══ Supplied data ══

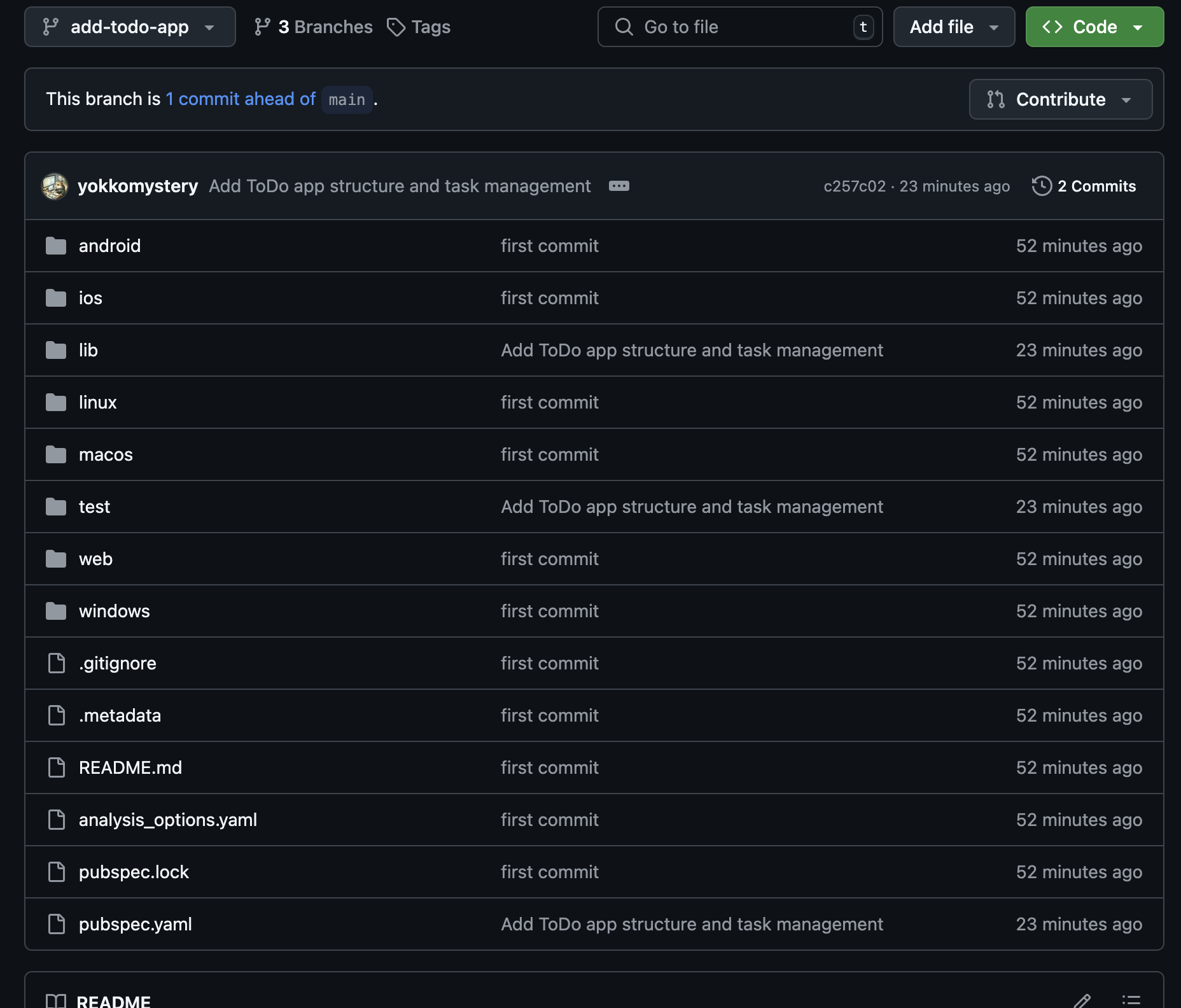This screenshot has width=1181, height=1008.
Task: Click the Tags label icon
Action: click(x=396, y=27)
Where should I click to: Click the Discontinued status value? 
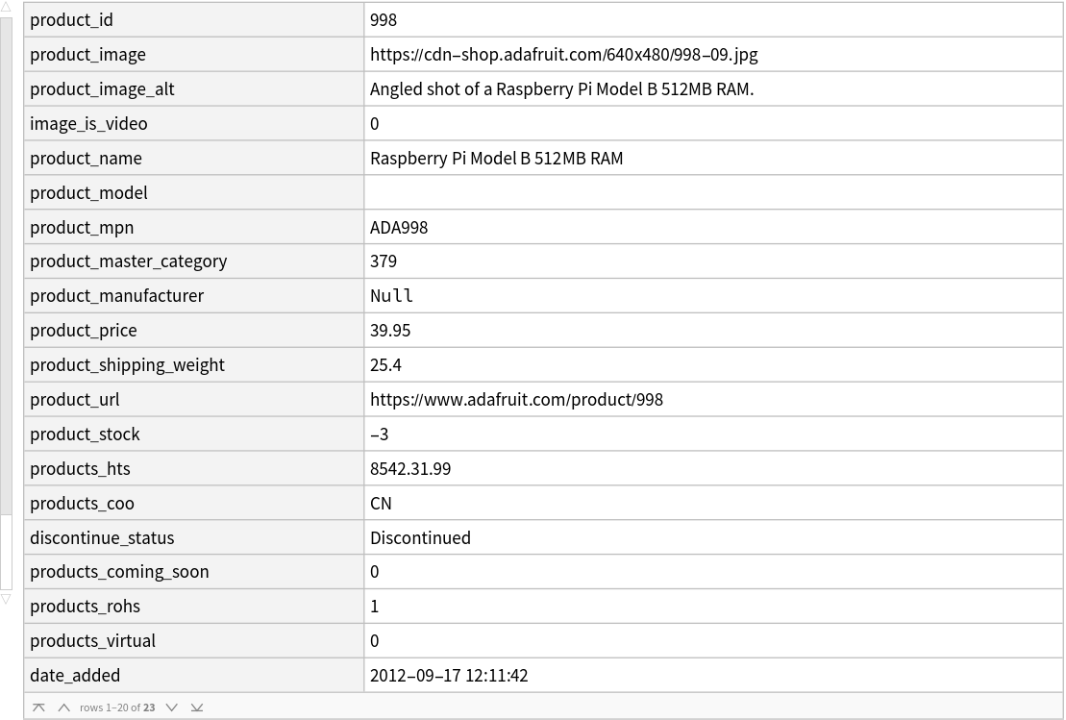click(x=420, y=538)

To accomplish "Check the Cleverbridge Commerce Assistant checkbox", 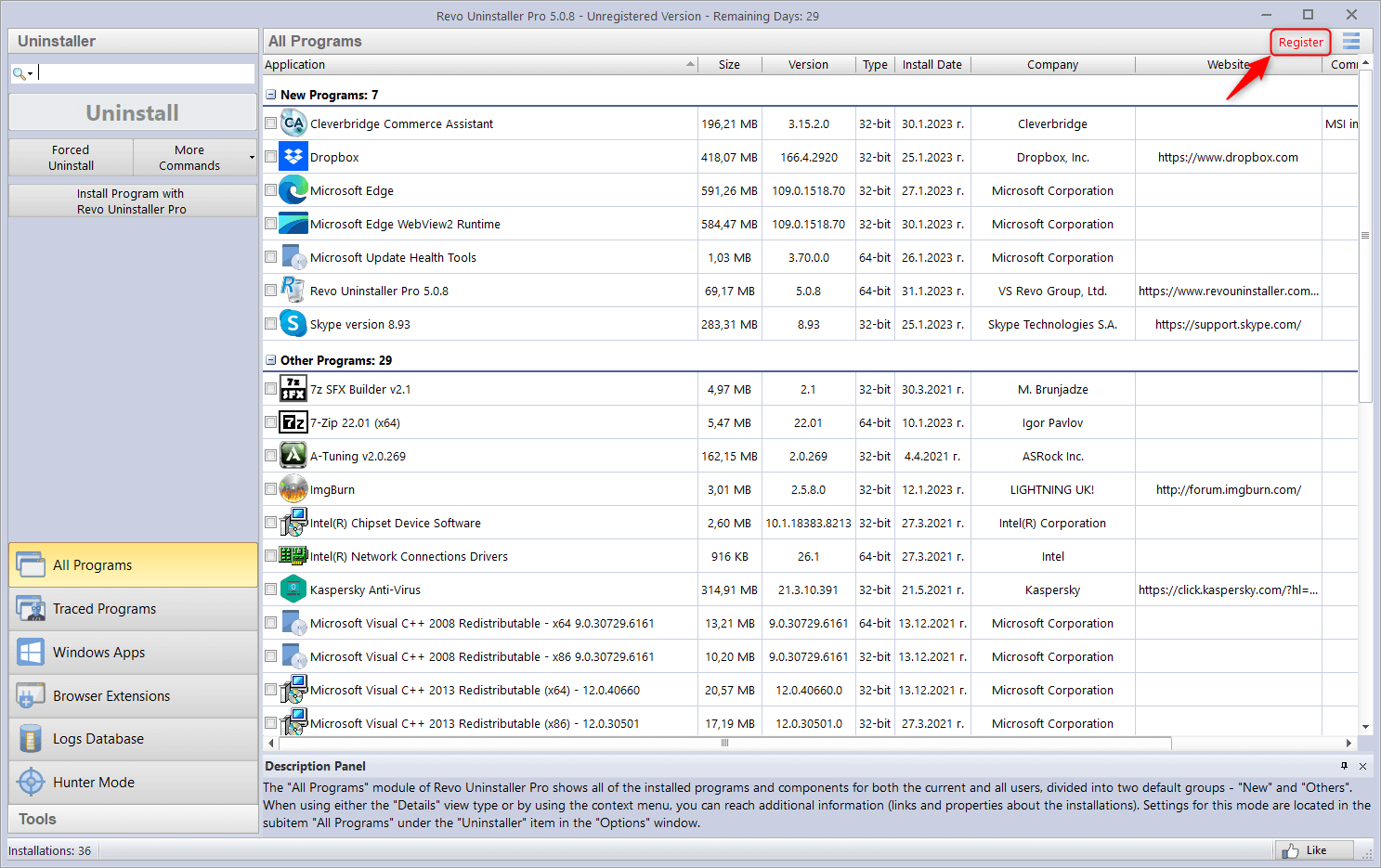I will click(271, 123).
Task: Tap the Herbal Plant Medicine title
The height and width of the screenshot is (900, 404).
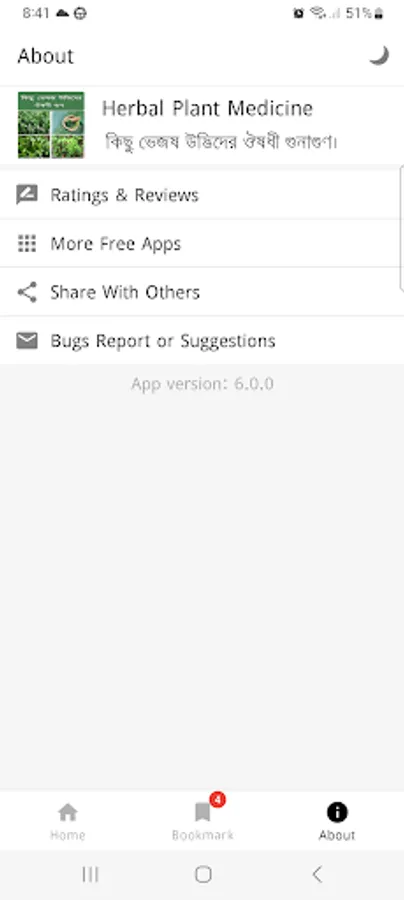Action: click(x=207, y=108)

═══

What to do. Give back exactly the lines from the one with "Task: Tap the Herbal Plant Medicine title" through the end of the records above, inclusive, and omit any pictures.

Solved problem.
Task: Tap the Herbal Plant Medicine title
The height and width of the screenshot is (900, 404).
Action: click(x=207, y=108)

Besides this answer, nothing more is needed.